* _What the task asks_
Could you retype the entries exactly as they are?
====== Recorded information
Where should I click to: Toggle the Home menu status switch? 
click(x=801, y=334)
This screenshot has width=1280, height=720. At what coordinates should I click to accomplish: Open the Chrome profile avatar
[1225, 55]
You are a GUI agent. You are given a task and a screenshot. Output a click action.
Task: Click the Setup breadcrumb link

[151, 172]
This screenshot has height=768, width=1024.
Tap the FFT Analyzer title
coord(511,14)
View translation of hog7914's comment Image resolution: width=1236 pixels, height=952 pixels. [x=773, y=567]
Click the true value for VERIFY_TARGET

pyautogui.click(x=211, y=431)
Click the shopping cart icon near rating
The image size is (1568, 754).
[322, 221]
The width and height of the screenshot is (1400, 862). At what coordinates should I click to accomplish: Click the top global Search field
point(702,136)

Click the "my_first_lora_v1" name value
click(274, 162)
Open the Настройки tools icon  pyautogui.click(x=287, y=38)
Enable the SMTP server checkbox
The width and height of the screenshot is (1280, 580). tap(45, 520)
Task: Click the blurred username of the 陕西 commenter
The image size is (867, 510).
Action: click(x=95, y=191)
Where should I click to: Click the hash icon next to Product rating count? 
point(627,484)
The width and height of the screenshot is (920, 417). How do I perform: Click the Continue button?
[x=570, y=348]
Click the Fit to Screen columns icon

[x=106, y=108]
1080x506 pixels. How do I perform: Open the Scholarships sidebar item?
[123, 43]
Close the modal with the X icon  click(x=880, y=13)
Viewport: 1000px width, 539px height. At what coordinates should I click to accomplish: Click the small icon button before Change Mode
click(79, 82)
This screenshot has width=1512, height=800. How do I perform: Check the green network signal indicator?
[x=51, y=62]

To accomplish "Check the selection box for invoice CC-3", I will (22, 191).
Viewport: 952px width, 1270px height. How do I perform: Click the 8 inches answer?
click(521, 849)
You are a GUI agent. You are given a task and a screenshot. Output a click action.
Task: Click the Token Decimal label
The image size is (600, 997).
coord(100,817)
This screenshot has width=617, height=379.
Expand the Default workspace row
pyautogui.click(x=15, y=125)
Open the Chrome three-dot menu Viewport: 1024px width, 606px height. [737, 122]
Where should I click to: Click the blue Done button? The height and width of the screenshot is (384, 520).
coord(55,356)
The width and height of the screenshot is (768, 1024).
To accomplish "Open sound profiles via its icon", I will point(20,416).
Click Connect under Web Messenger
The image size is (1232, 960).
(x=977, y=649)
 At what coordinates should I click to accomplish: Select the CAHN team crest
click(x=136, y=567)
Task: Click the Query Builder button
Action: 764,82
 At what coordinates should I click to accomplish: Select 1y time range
============
* _Exercise response_
Where should I click to: Toggle the Home menu status switch? 
click(x=801, y=334)
This screenshot has width=1280, height=720. At what coordinates should I click to accomplish: Open the Chrome profile avatar
[1225, 55]
You are a GUI agent. You are given a task and a screenshot. Output a click action.
Task: Click the Setup breadcrumb link

[151, 172]
This screenshot has height=768, width=1024.
Tap the FFT Analyzer title
coord(511,14)
View translation of hog7914's comment Image resolution: width=1236 pixels, height=952 pixels. [x=773, y=567]
Click the true value for VERIFY_TARGET

pyautogui.click(x=211, y=431)
Click the shopping cart icon near rating
The image size is (1568, 754).
[322, 221]
The width and height of the screenshot is (1400, 862). At what coordinates should I click to accomplish: Click the top global Search field
point(702,136)

Click the "my_first_lora_v1" name value
click(274, 162)
Open the Настройки tools icon  pyautogui.click(x=287, y=38)
Enable the SMTP server checkbox
The width and height of the screenshot is (1280, 580). tap(45, 520)
Task: Click the blurred username of the 陕西 commenter
The image size is (867, 510).
Action: click(x=95, y=191)
Where should I click to: Click the hash icon next to Product rating count? 
point(627,484)
The width and height of the screenshot is (920, 417). How do I perform: Click the Continue button?
[x=570, y=348]
Click the Fit to Screen columns icon

[x=106, y=108]
1080x506 pixels. How do I perform: Open the Scholarships sidebar item?
[123, 43]
Close the modal with the X icon  click(x=880, y=13)
Viewport: 1000px width, 539px height. At what coordinates should I click to accomplish: Click the small icon button before Change Mode
click(79, 82)
This screenshot has width=1512, height=800. How do I perform: Check the green network signal indicator?
[x=51, y=62]

To accomplish "Check the selection box for invoice CC-3", I will (22, 191).
Viewport: 952px width, 1270px height. How do I perform: Click the 8 inches answer?
click(521, 849)
You are a GUI agent. You are given a task and a screenshot. Output a click action.
Task: Click the Token Decimal label
The image size is (600, 997).
coord(100,817)
This screenshot has width=617, height=379.
Expand the Default workspace row
pyautogui.click(x=15, y=125)
Open the Chrome three-dot menu Viewport: 1024px width, 606px height. [737, 122]
Where should I click to: Click the blue Done button? The height and width of the screenshot is (384, 520).
coord(55,356)
The width and height of the screenshot is (768, 1024).
To accomplish "Open sound profiles via its icon", I will point(20,416).
Click Connect under Web Messenger
The image size is (1232, 960).
(x=977, y=649)
 At what coordinates should I click to accomplish: Select the CAHN team crest
click(x=136, y=567)
Task: Click the Query Builder button
Action: 764,82
 At what coordinates should I click to accomplish: Select 1y time range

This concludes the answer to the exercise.